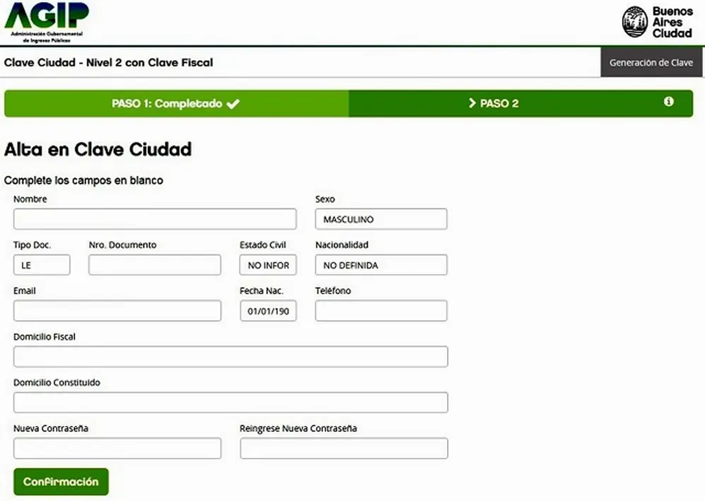The image size is (705, 501).
Task: Click the Generación de Clave button
Action: 651,62
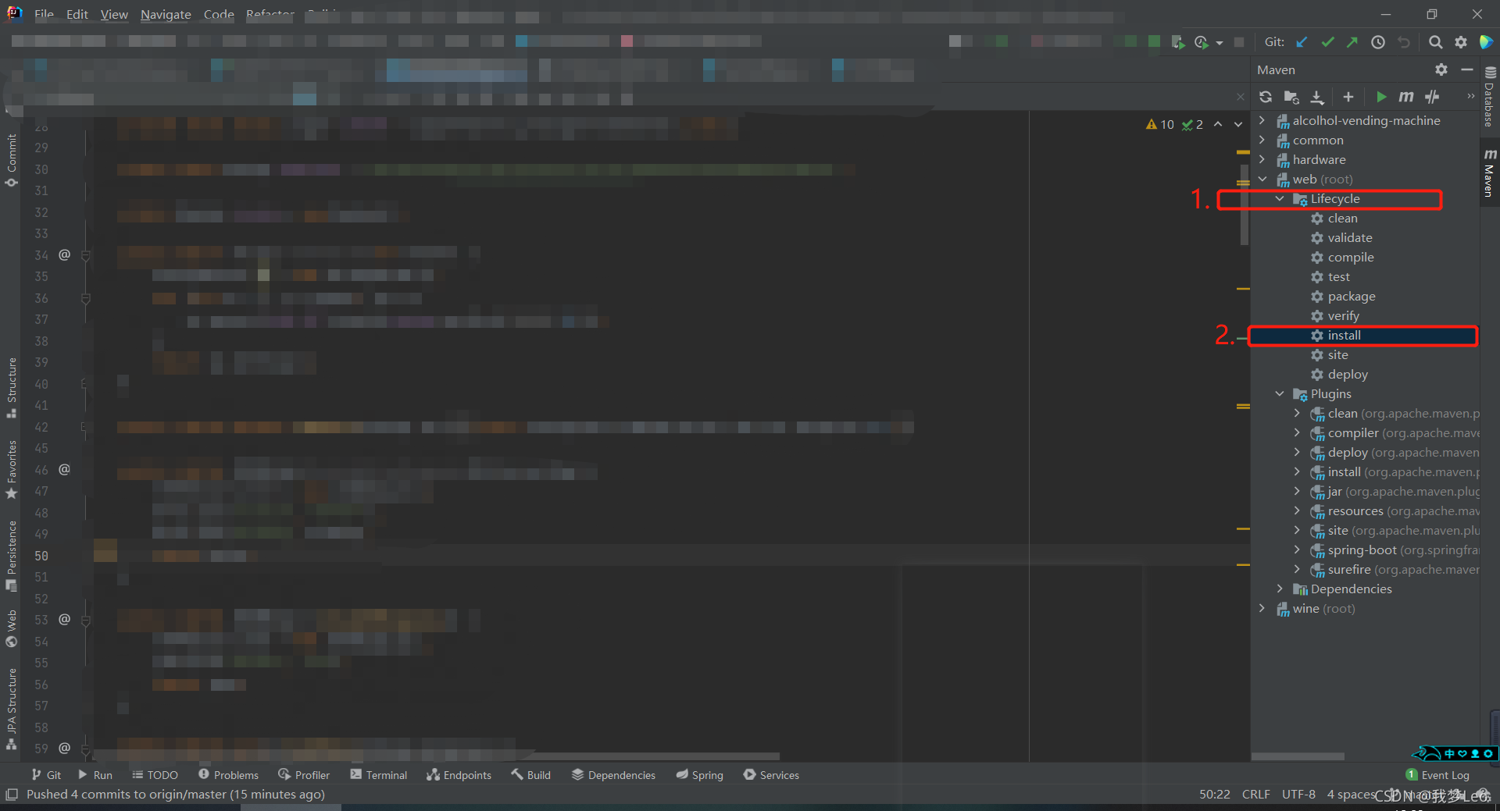Open the Navigate menu
The height and width of the screenshot is (811, 1500).
click(x=165, y=14)
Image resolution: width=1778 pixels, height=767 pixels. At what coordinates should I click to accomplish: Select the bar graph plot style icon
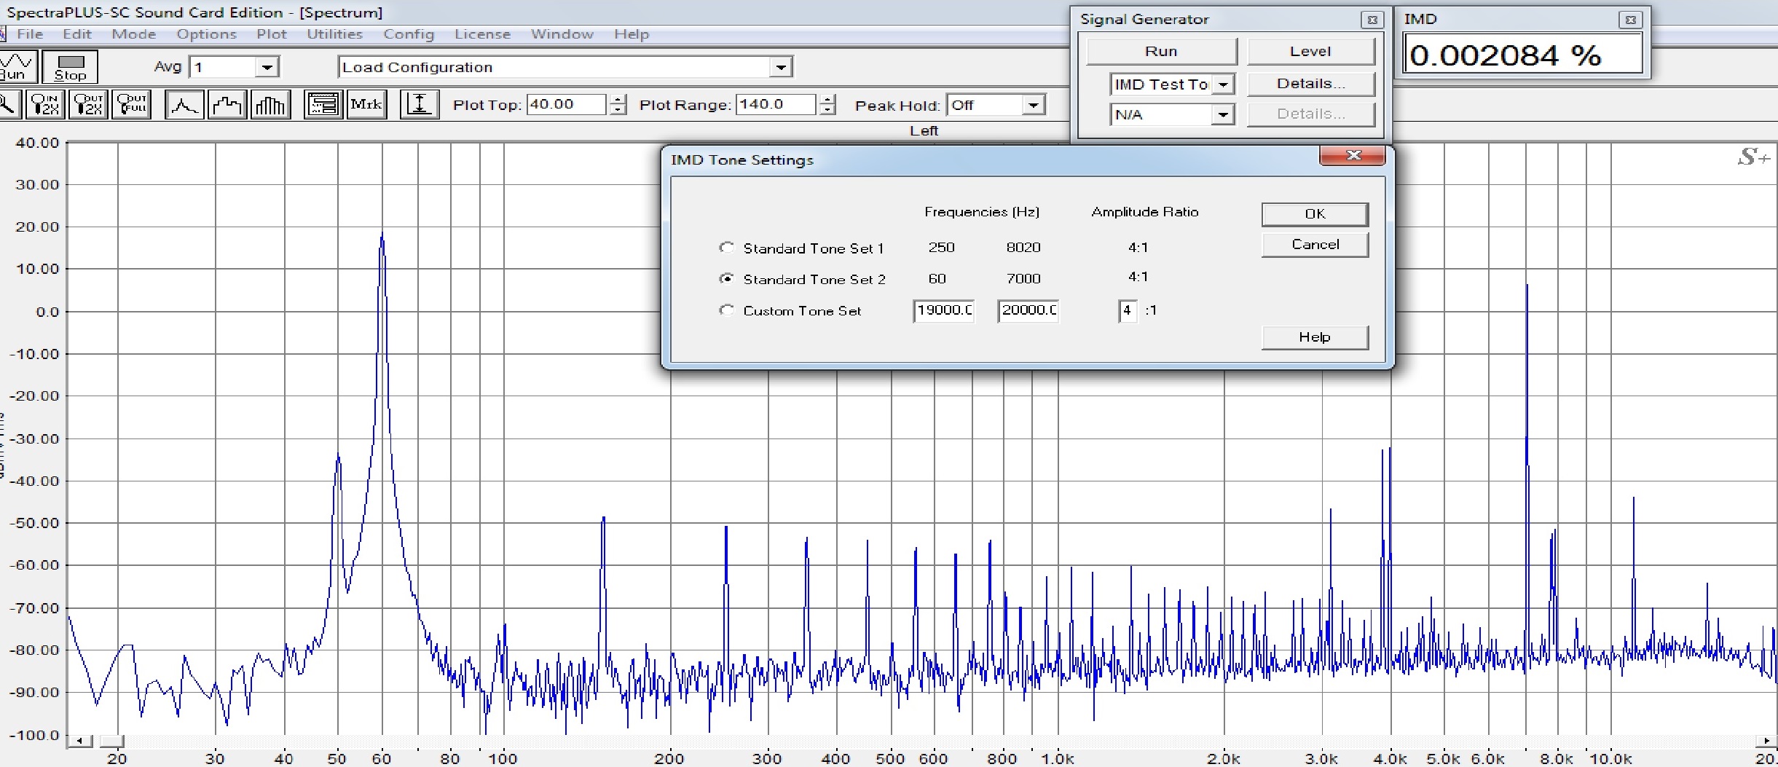click(270, 105)
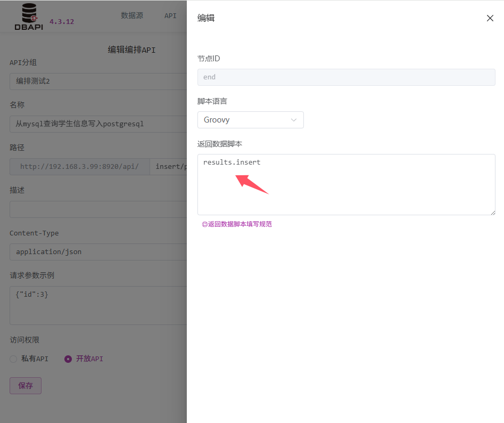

▶ [CHALLENGE] Render every line of the items above as a numbered list, skipping blank lines and leaving the pictures out.

▶ [CORRECT ANSWER]
1. The image size is (705, 501).
2. Task: Click the Generación de Clave button
3. Action: 651,62
4. Open the Navigate menu
5. The height and width of the screenshot is (811, 1500).
6. click(x=165, y=14)
7. Image resolution: width=1778 pixels, height=767 pixels. At what coordinates should I click to accomplish: Select the bar graph plot style icon
8. click(270, 105)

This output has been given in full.